TRY IT:
Restate word for word the lines below from the one that has "This screenshot has height=391, width=868." through the one that has "the root user", keeping both and dropping all pictures.

EXERCISE MATERIALS:
= Beginning of Section =

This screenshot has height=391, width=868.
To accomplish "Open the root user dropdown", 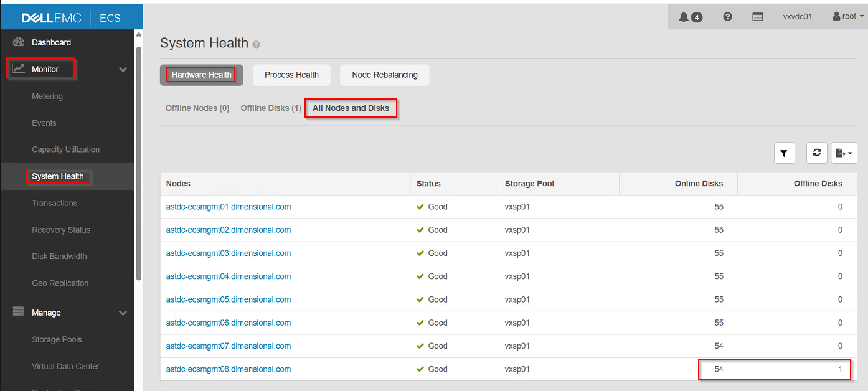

= End of Section =
= Beginning of Section =

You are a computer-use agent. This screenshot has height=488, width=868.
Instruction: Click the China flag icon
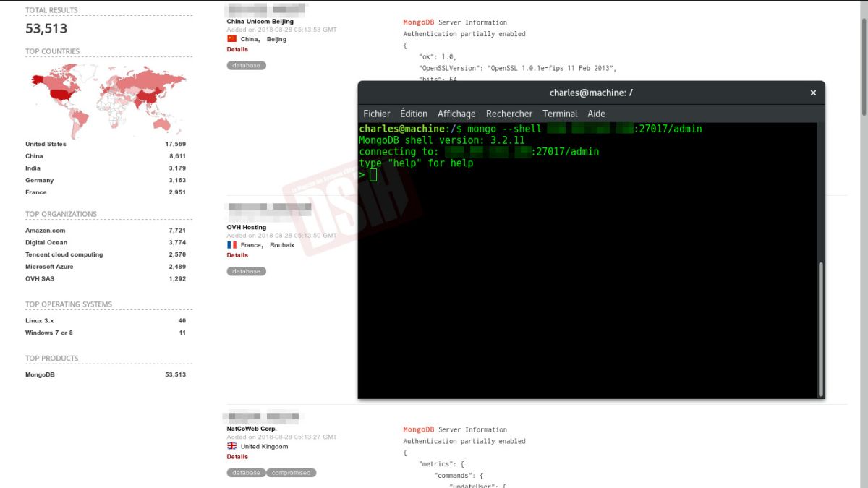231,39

= End of Section =

EXERCISE SOLUTION:
This screenshot has height=391, width=868.
To accomplish "Open the root user dropdown", 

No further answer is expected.